(Beginning of RECORDED INFORMATION)
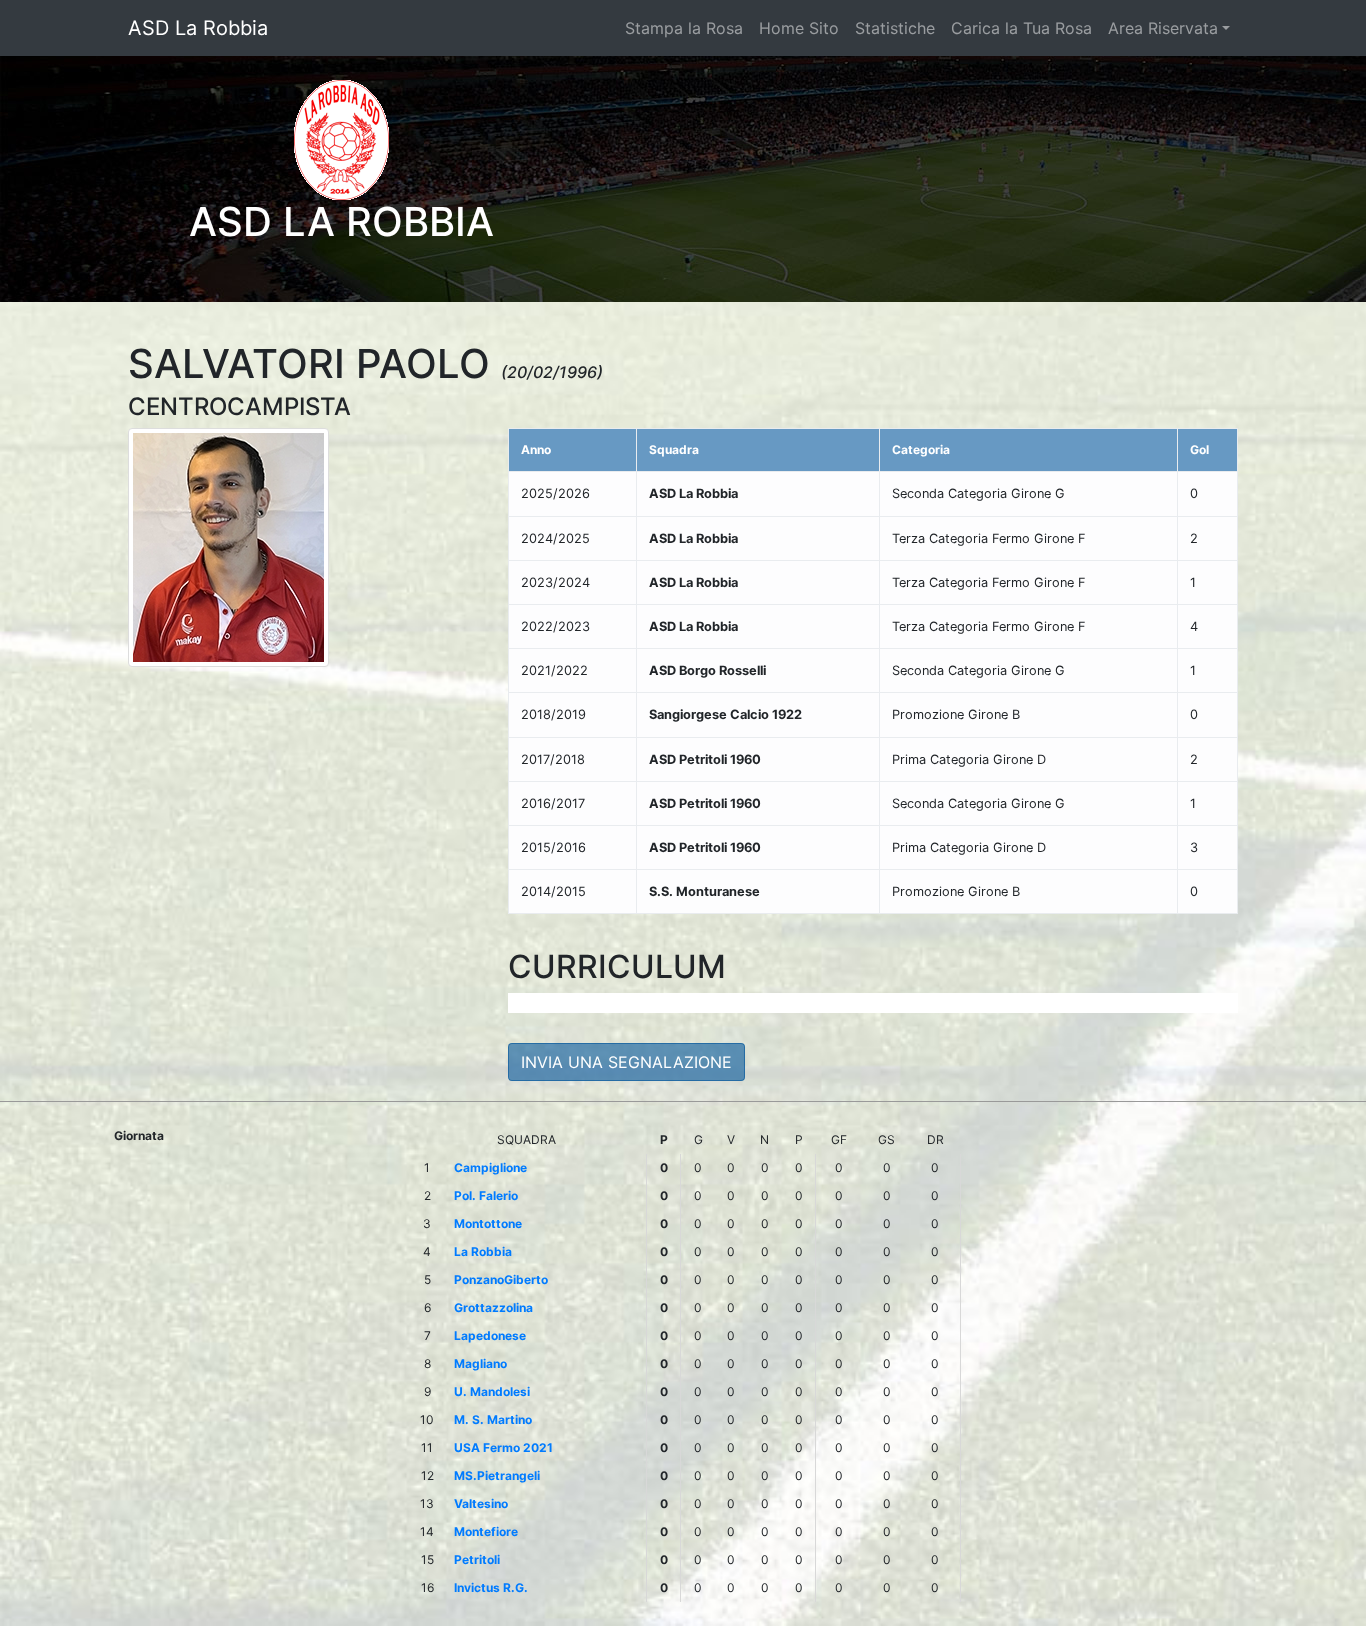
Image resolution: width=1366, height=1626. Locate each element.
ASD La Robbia (198, 28)
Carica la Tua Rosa (1021, 28)
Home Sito (799, 28)
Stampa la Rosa (684, 28)
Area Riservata (1163, 28)
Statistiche (895, 28)
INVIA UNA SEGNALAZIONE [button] (626, 1062)
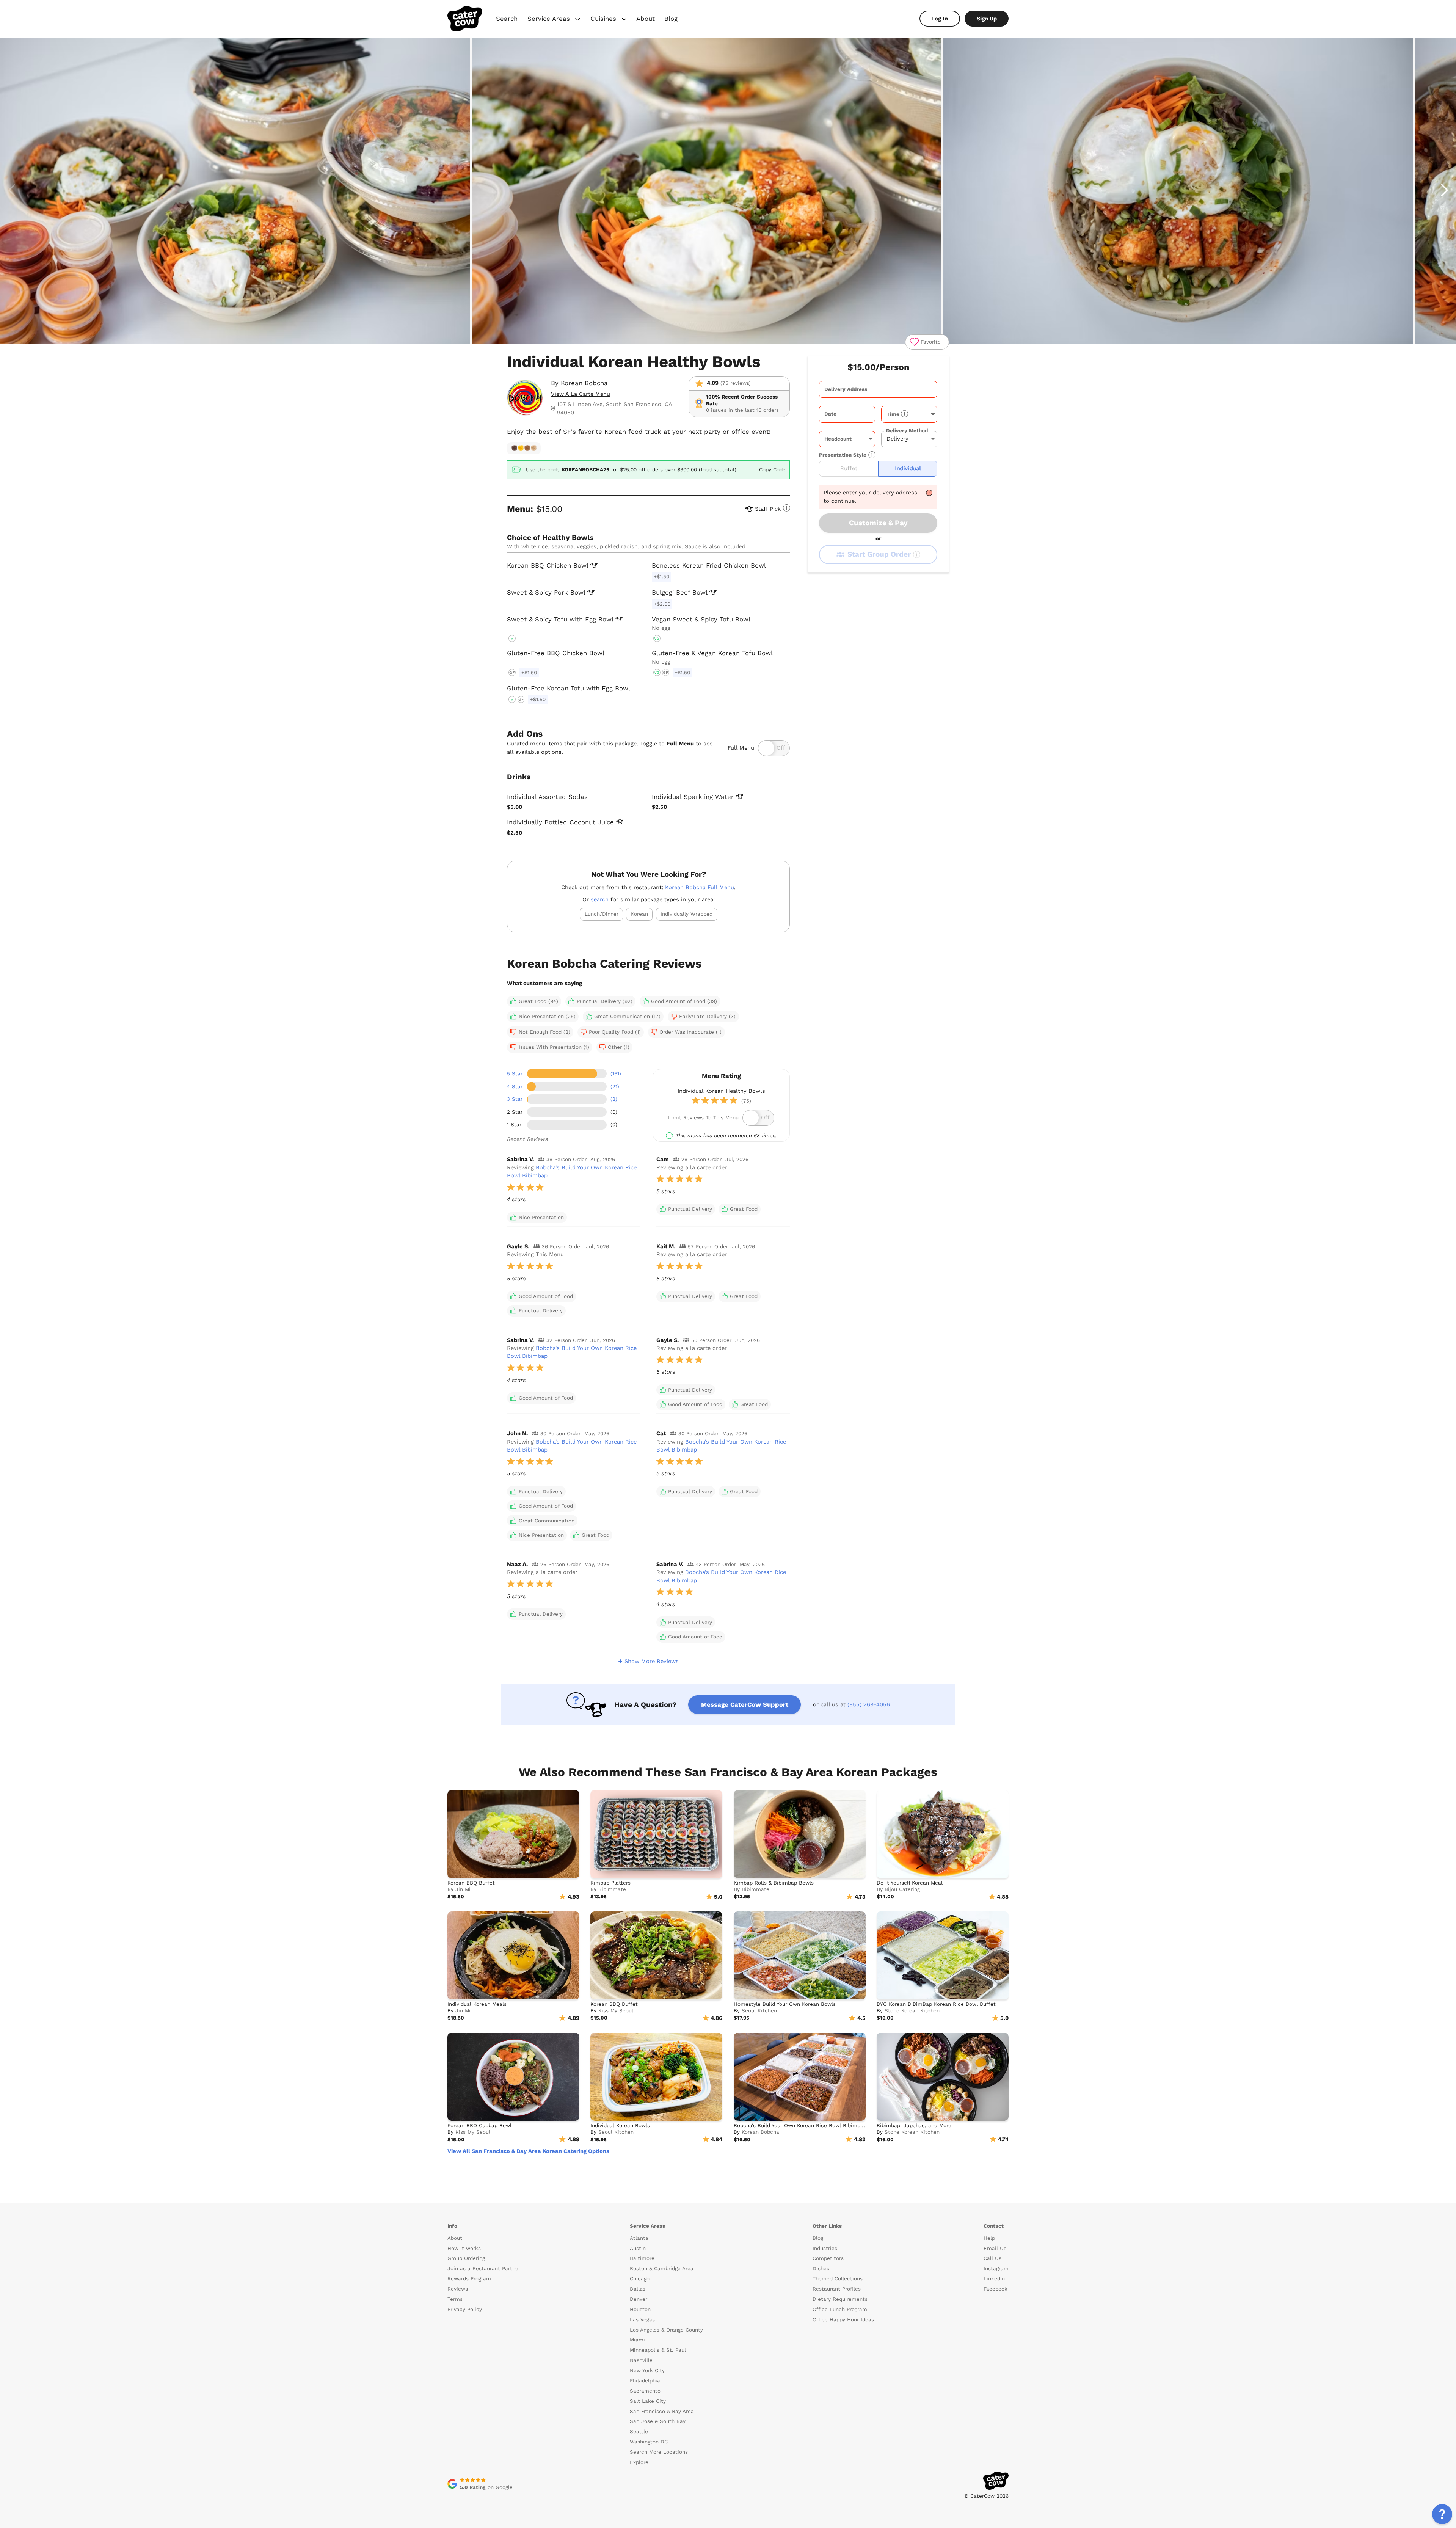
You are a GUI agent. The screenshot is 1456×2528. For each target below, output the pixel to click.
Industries (825, 2248)
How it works (464, 2248)
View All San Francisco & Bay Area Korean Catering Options (528, 2151)
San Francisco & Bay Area (662, 2411)
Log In (939, 18)
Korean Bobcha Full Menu (699, 887)
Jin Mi (463, 1889)
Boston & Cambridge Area (661, 2268)
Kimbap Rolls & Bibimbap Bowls (774, 1883)
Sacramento (645, 2391)
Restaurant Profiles (837, 2289)
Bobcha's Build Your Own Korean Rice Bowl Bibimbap (800, 2125)
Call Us (992, 2258)
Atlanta (639, 2238)
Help (989, 2238)
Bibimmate (612, 1889)
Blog (671, 18)
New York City (647, 2370)
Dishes (821, 2268)
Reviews (457, 2289)
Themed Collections (838, 2279)
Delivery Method (907, 430)
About (645, 18)
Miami (637, 2340)
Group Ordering (466, 2258)
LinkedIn (994, 2279)
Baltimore (642, 2258)
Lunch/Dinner (601, 914)
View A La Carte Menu (580, 394)
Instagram (996, 2268)
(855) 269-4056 (868, 1704)
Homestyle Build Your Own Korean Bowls (785, 2004)
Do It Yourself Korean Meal (910, 1883)
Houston (640, 2309)
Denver (638, 2299)
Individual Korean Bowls (620, 2125)
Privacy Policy (464, 2309)
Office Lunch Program (840, 2309)
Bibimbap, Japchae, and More (914, 2125)
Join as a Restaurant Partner (483, 2268)
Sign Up (987, 18)
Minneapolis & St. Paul (658, 2350)
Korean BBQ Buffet (471, 1883)
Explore (639, 2462)
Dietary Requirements (840, 2299)
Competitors (828, 2258)
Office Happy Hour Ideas (843, 2319)
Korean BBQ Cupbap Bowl (479, 2125)
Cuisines (609, 20)
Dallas (637, 2289)
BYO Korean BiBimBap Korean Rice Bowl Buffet (936, 2004)
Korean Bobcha (584, 383)
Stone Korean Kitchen (912, 2010)
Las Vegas (642, 2319)
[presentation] (878, 389)
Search (507, 18)
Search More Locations (659, 2452)
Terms (455, 2299)
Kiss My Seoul (615, 2010)
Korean (639, 914)
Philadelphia (645, 2381)
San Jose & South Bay (658, 2421)
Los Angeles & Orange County (666, 2330)
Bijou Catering (902, 1889)
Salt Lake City (648, 2401)
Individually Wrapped (686, 914)
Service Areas (554, 20)
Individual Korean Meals (477, 2004)
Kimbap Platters (610, 1883)
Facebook (995, 2289)
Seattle (639, 2431)
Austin (638, 2248)
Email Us (995, 2248)
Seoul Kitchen (759, 2010)
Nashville (641, 2360)
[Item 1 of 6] (728, 191)
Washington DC (649, 2442)
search (600, 899)
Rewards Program (469, 2279)
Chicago (640, 2279)
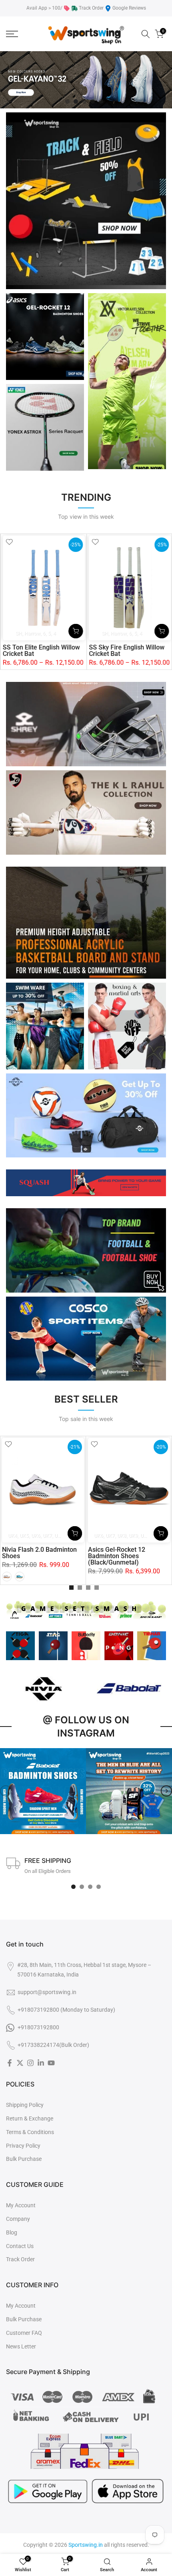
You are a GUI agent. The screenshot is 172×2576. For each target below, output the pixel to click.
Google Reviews (129, 8)
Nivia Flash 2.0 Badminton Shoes (39, 1553)
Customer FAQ (24, 2333)
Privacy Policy (23, 2145)
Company (18, 2219)
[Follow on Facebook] (9, 2063)
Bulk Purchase (24, 2159)
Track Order (91, 8)
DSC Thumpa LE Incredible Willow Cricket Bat (128, 650)
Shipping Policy (25, 2105)
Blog (11, 2232)
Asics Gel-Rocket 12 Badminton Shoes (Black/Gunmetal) (116, 1556)
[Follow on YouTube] (51, 2063)
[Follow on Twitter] (20, 2063)
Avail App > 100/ (44, 8)
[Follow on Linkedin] (40, 2063)
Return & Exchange (29, 2118)
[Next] (166, 1791)
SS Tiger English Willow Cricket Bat (38, 650)
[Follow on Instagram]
(End of RECORDED INFORMATION)
### THE TASK:
Filter the preceding entries down to the lines with "screenshot".

### RESULT OF THE EXERCISE:
You are a GUI agent. The screenshot is 1456×2528. For each target below, output the pixel to click.
You are a GUI agent. The screenshot is 172×2576. For each target below, output the pixel to click.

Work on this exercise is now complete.